FIG. 2 is a flowchart showing a second embodiment of an apparatus for producing fine particles and fine capsules.
FIG. 3 is a flowchart showing a third embodiment of an apparatus for producing fine particles and fine capsules.

Claims (14)

Subcritical or supercritical high-pressure fluid, slurry, paste, after mixing the target substance in a solution or suspension, a method for producing fine particles and fine capsules by reducing the pressure,
The high-pressure fluid and the target substance are mixed in the mixing section, the mixed solution from the mixing section is introduced into the second high-pressure fluid, and the second high-pressure fluid and the mixed solution are sprayed to the decompression section through a nozzle. A method for producing fine particles and fine capsules using a high-pressure fluid. Subcritical or supercritical high-pressure fluid, slurry, paste, after mixing the target substance in a solution or suspension, a method for producing fine particles and fine capsules by reducing the pressure,
The high-pressure fluid and the target substance are mixed in the mixing section, the mixed solution from the mixing section is supplied to the internal passage of the double pipe nozzle, and the second high-pressure fluid is supplied to the external passage of the double pipe nozzle. A method for producing fine particles or fine capsules using a high-pressure fluid, which comprises spraying a second high-pressure fluid and a mixed solution from a heavy pipe nozzle. Subcritical or supercritical high-pressure fluid, slurry, paste, after mixing the target substance in a solution or suspension, a method for producing fine particles and fine capsules by reducing the pressure,
The high-pressure fluid and the target substance are mixed in the mixing section, the mixed solution from the mixing section is introduced into the gas-liquid separator, and the target substance selectively derived from the gas phase or the liquid phase is introduced into the second high-pressure fluid. A method for producing fine particles or fine capsules using a high-pressure fluid, comprising introducing and spraying the second high-pressure fluid and a target substance through a nozzle into a decompression unit. The method for producing fine particles or fine capsules using a high-pressure fluid according to any one of claims 1 to 3, wherein the mixing unit comprises a static mixer. The method for producing fine particles or fine capsules using a high-pressure fluid according to any one of claims 1 to 3, wherein the temperature between the mixing section and the decompression section is controlled. The high-pressure fluid according to any one of claims 1 to 3, wherein the viscosity of the mixed liquid sprayed from the nozzle to the pressure reducing unit is detected, and the second high-pressure fluid supply amount is controlled according to the detected viscosity. A method for producing fine particles and fine capsules. The high-pressure fluid is one selected from alcohols such as methanol, ethanol and propanol, hydrocarbons such as paraffin and olefins, carbon dioxide, ammonia and water, or a mixture thereof, according to any one of claims 1 to 3. A method for producing fine particles and fine capsules using a high-pressure fluid. An apparatus for producing fine particles or fine capsules by mixing a high-pressure fluid in a subcritical or supercritical state with a slurry, a paste, a solution or a target substance in a suspended state, and then reducing the pressure.

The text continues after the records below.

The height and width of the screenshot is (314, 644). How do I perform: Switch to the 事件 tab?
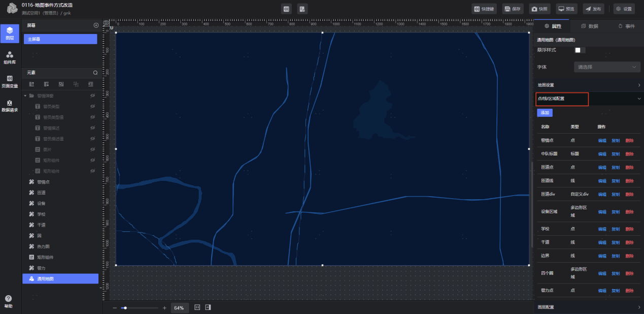626,26
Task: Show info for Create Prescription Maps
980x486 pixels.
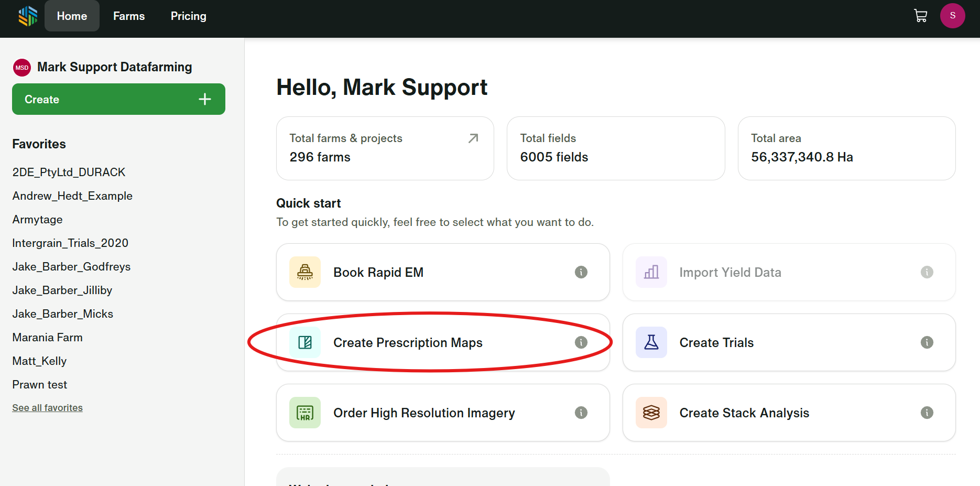Action: (x=581, y=342)
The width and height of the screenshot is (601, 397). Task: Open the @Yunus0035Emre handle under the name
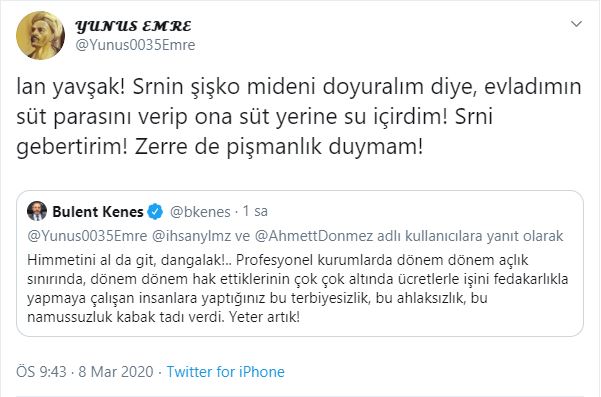coord(135,45)
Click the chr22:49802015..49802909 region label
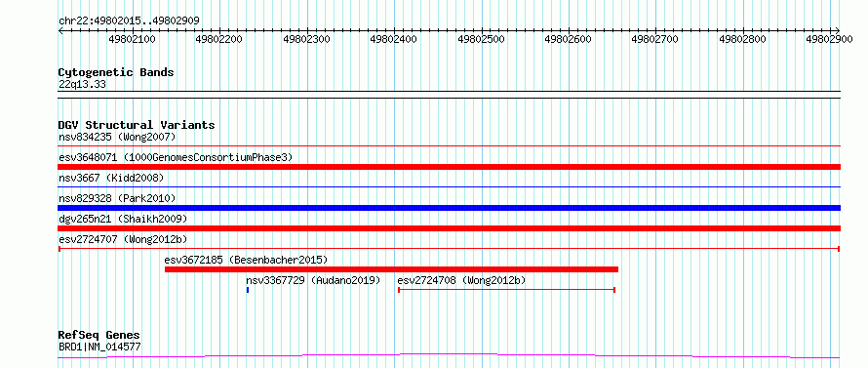This screenshot has height=368, width=868. [129, 21]
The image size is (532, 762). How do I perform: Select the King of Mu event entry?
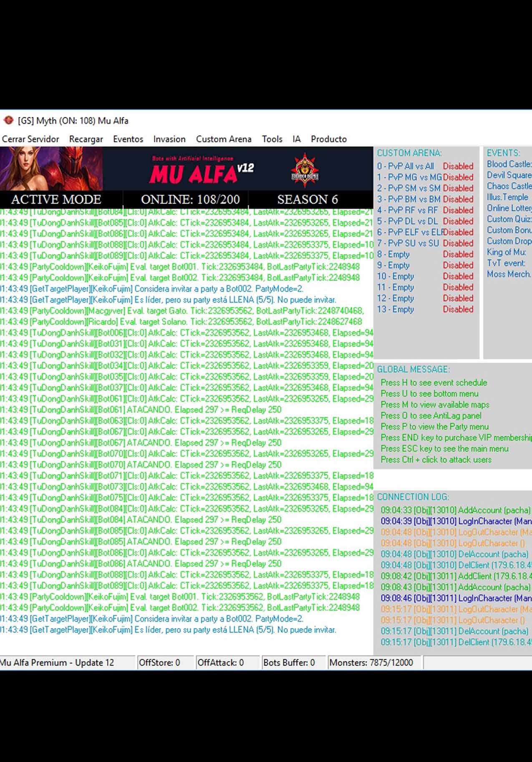[506, 252]
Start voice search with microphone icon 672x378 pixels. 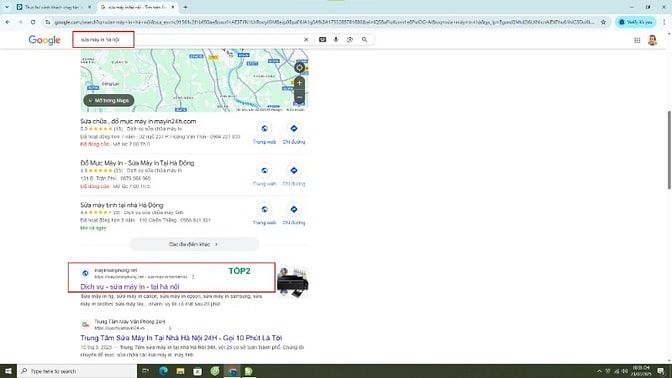336,39
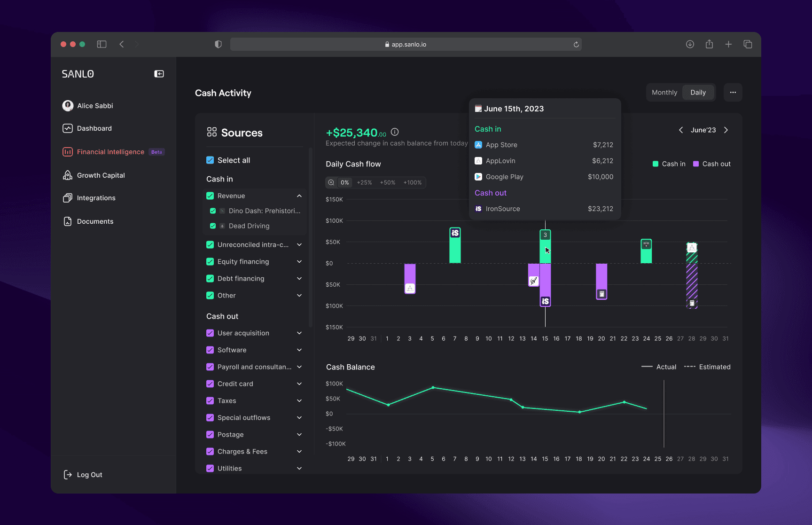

A mixed solution outlet channel derived from a mixing device for mixing the high pressure fluid and the target substance is connected to the second high pressure fluid channel so as to introduce the mixed solution into the high pressure fluid in the second high pressure fluid channel. The second high-pressure path is connected to a nozzle arranged in a reduced-pressure vessel, and the second high-pressure path is connected to a nozzle, and the second high-pressure fluid and the mixed solution are sprayed into the reduced-pressure vessel. Equipment for manufacturing fine capsules. An apparatus for producing fine particles or fine capsules by mixing a high-pressure fluid in a subcritical or supercritical state with a slurry, a paste, a solution or a target substance in a suspended state, and then reducing the pressure.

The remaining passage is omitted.